**What the exercise asks:** The records that follow must all be duplicated exactly.

**Material to process:**
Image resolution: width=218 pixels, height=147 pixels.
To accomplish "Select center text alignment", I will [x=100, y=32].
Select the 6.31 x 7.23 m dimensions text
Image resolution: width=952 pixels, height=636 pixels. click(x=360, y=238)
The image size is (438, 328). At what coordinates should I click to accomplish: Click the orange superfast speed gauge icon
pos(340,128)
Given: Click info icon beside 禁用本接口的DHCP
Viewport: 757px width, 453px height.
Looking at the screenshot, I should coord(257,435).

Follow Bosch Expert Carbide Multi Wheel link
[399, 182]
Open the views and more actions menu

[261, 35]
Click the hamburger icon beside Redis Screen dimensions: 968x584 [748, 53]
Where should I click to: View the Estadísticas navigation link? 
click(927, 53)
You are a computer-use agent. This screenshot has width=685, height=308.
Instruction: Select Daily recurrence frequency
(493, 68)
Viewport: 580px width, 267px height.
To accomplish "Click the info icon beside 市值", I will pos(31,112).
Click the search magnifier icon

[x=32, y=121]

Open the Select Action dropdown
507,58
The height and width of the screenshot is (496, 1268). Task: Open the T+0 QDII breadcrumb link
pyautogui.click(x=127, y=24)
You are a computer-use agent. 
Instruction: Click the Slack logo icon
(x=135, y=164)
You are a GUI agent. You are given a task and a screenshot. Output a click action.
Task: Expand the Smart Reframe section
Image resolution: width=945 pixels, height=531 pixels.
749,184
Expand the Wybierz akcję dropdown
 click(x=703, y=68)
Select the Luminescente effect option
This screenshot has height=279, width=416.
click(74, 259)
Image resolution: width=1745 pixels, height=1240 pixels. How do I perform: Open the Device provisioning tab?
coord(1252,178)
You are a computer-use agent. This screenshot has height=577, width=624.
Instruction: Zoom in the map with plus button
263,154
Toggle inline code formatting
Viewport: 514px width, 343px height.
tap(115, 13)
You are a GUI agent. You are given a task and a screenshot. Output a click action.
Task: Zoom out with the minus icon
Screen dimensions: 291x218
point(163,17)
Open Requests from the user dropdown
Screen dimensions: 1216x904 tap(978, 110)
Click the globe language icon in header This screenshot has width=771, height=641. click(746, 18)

**Response:**
Image resolution: width=218 pixels, height=147 pixels.
To accomplish "Select center text alignment", I will [x=100, y=32].
Select the 6.31 x 7.23 m dimensions text
Image resolution: width=952 pixels, height=636 pixels. click(x=360, y=238)
The image size is (438, 328). At what coordinates should I click to accomplish: Click the orange superfast speed gauge icon
pos(340,128)
Given: Click info icon beside 禁用本接口的DHCP
Viewport: 757px width, 453px height.
Looking at the screenshot, I should coord(257,435).

Follow Bosch Expert Carbide Multi Wheel link
[399, 182]
Open the views and more actions menu

[261, 35]
Click the hamburger icon beside Redis Screen dimensions: 968x584 [748, 53]
Where should I click to: View the Estadísticas navigation link? 
click(927, 53)
You are a computer-use agent. This screenshot has width=685, height=308.
Instruction: Select Daily recurrence frequency
(493, 68)
Viewport: 580px width, 267px height.
To accomplish "Click the info icon beside 市值", I will pos(31,112).
Click the search magnifier icon

[x=32, y=121]

Open the Select Action dropdown
507,58
The height and width of the screenshot is (496, 1268). Task: Open the T+0 QDII breadcrumb link
pyautogui.click(x=127, y=24)
You are a computer-use agent. 
Instruction: Click the Slack logo icon
(x=135, y=164)
You are a GUI agent. You are given a task and a screenshot. Output a click action.
Task: Expand the Smart Reframe section
Image resolution: width=945 pixels, height=531 pixels.
749,184
Expand the Wybierz akcję dropdown
 click(x=703, y=68)
Select the Luminescente effect option
This screenshot has height=279, width=416.
click(74, 259)
Image resolution: width=1745 pixels, height=1240 pixels. How do I perform: Open the Device provisioning tab?
coord(1252,178)
You are a computer-use agent. This screenshot has height=577, width=624.
Instruction: Zoom in the map with plus button
263,154
Toggle inline code formatting
Viewport: 514px width, 343px height.
tap(115, 13)
You are a GUI agent. You are given a task and a screenshot. Output a click action.
Task: Zoom out with the minus icon
Screen dimensions: 291x218
point(163,17)
Open Requests from the user dropdown
Screen dimensions: 1216x904 tap(978, 110)
Click the globe language icon in header This screenshot has width=771, height=641. click(746, 18)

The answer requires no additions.